Wednesday, June 28, 2006

Law: The Reprise of the Transgender Plaintiffs

My goodness, things are quiet on the news front. So therefore, I continue with snippets of what I'm writing for my latest law review article. Working title: "The U.S. Supreme Court and Transgender Coverage of Title VII."

Yesterday, I blogged about the first pro-transgender US legal opinion, and how it was smacked down by the 7th Circuit Court of Appeals, ushering in another twenty years of non-protection for transgender employees under Title VII.

In 2001, more than twenty-five years after Judge Barlow issued the first opinion on this issue, Judge Kathleen O'Malley, of the District Court for the Northern District of Ohio, decided Doe v. United Consumer Financial Services (2001 WL 34350174). The defense made the usual motion to dismiss, trotting out Judge Barlow's arguments again, and no doubt expecting another slam dunk. It found Judge O'Malley surprisingly unsympathetic, partly because the plaintiff's lawyer totally switched legal tactics. Instead of the usual losing argument that "sex" includes "sex reassignment", plaintiff's counsel raised two new developments in Title VII law.

The first was the 1989 holding by the U.S. Supreme Court, in Price Waterhouse v. Hopkins, that discrimination against women based on their failure to conform to female stereotypes violates Title VII. This eliminated the requirement that plaintiffs prove that the employer discriminated against all women, a very difficult thing to prove. That could be defeated simply by showing that other women were employed there. Now, plaintiff only needed to show that the employer discriminated against this woman, and that it was based on her failure to conform to female stereotypes.

The second was the 1998 Supreme Court holding, in Oncale v. Sundowner Offshore Services, that Title VII "sex" not only includes discrimination against men, but prohibits same-sex harassment involving sexual connotations that creates a hostile working environment. This eliminated the need to argue about whether the transgender employee was terminated because of being female, or male, or whatever.

Based on these cases, Judge O'Malley accepted the argument that it can longer be of any importance whether a plaintiff is a man or a woman, and discrimination against an employee is actionable if it is based on failure to conform to sex stereotypes, whether male or female. Thus, it would be a violation of Title VII to discriminate against any employee, whether transgender or non-transgender, because they fail to conform to stereotypes about how males or females should look and act.

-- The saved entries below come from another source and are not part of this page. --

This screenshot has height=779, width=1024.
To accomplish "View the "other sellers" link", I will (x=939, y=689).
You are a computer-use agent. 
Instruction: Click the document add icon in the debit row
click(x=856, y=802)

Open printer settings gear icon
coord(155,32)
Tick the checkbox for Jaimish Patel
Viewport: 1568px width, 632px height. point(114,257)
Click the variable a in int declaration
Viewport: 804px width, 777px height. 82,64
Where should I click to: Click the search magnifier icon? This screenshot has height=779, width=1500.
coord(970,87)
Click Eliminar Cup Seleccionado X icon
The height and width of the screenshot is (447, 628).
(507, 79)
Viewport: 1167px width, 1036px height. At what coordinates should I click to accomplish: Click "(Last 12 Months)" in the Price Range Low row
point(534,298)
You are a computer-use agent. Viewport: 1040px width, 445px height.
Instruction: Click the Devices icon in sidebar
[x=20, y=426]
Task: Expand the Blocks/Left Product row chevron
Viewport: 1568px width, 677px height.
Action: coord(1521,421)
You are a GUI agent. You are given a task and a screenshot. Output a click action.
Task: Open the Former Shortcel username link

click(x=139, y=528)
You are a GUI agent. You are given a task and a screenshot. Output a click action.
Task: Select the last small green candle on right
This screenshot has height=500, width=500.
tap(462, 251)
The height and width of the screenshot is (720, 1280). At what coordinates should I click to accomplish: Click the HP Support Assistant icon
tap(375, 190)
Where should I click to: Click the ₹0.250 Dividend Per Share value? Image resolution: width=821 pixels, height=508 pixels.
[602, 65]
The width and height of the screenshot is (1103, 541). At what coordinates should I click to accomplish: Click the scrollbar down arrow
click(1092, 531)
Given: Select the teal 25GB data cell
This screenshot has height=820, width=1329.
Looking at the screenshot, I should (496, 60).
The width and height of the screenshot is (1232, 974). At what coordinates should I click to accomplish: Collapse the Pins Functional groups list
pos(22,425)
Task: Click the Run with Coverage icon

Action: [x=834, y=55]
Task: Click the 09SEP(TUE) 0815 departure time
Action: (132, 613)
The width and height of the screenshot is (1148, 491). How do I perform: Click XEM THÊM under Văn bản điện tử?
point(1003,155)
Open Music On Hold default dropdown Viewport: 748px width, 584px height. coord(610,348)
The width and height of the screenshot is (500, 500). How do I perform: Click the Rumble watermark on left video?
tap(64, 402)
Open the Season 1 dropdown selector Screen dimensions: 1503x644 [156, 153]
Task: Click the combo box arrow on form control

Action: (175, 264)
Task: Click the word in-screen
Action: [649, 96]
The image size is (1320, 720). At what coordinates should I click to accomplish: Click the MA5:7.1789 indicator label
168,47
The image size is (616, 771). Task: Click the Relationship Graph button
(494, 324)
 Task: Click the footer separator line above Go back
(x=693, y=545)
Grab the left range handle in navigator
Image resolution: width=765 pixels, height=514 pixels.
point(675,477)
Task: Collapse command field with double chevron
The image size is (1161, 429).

Judge O'Malley quoted language from the Oncale opinion that specifically disavowed the search for Congressional intent that Judge Barlow (and the later 7th Circuit Ulane opinion) thought so crucial.



Moreover, Ulane' s reliance on Congressional intent is at odds with Oncale v. Sundowner Offshore Services. In holding that male-on-male workplace harassment may be actionable, the Oncale Court acknowledged that it was applying Title VII to a situation not likely considered by Congress when it passed the Civil Rights Act, and advised, "[S]tatutory prohibitions often go beyond the principal evil to cover reasonably comparable evils, and it is ultimately the provisions of our laws rather than the principal concerns of our legislators by which we are governed."

Thus, according to Judge O'Malley, whether or not Congress intended to protect transgender employees, they would be protected if they fit within the statutory requirements. She declined to say whether Ulane remained good law, but nonetheless decided that Doe stated an actionable Title VII claim.

In this case, Doe's co-workers called her "Mrs. Doubtfire" behind her back. After receiving a complaint that "a man dressed as a woman was using the ladies room," United Consumer questioned her about her gender. Ciszczson asked her, "Are you a man or a woman?" and, "What gender are you? ... Just looking at you I can't tell." Doe disclosed that she has been a transgendered woman since 1973. United Consumer fired her the next day.

Under these facts, it is certainly conceivable that she was fired for no reason other than the fact that she was a transsexual, and that her claim is, thus, precluded by Ulane. But, it is also conceivable that her transgendered status was not the sole issue, and that her termination may have been based, at least in part, on the fact that her appearance and behavior did not meet United Consumer's gender expectations.

Under Judge O'Malley's rubric, the key to an actionable Title VII claim for transgender employees is the allegation that the discrimination was based on the employee's failure to conform to sex stereotypes, and not the employee's transgender status or sex reassigment surgery (or intent to undergo same). The case, I understand, was settled without an appeal, leaving Judge O'Malley's Doe opinion in place as precedent for future cases.

Next week, I will discuss the cases after Doe that have created a major split among the federal courts that will likely bring this issue before the U.S. Supreme Court in the next five years or so. Tomorrow, I'm off for a week to the cabin in the woods that has no internet access. I'm going to try to post from there, but it may be intermittent. However, given that this blog is receiving about 300 hits a week, I will do my darnest not to disappoint my public.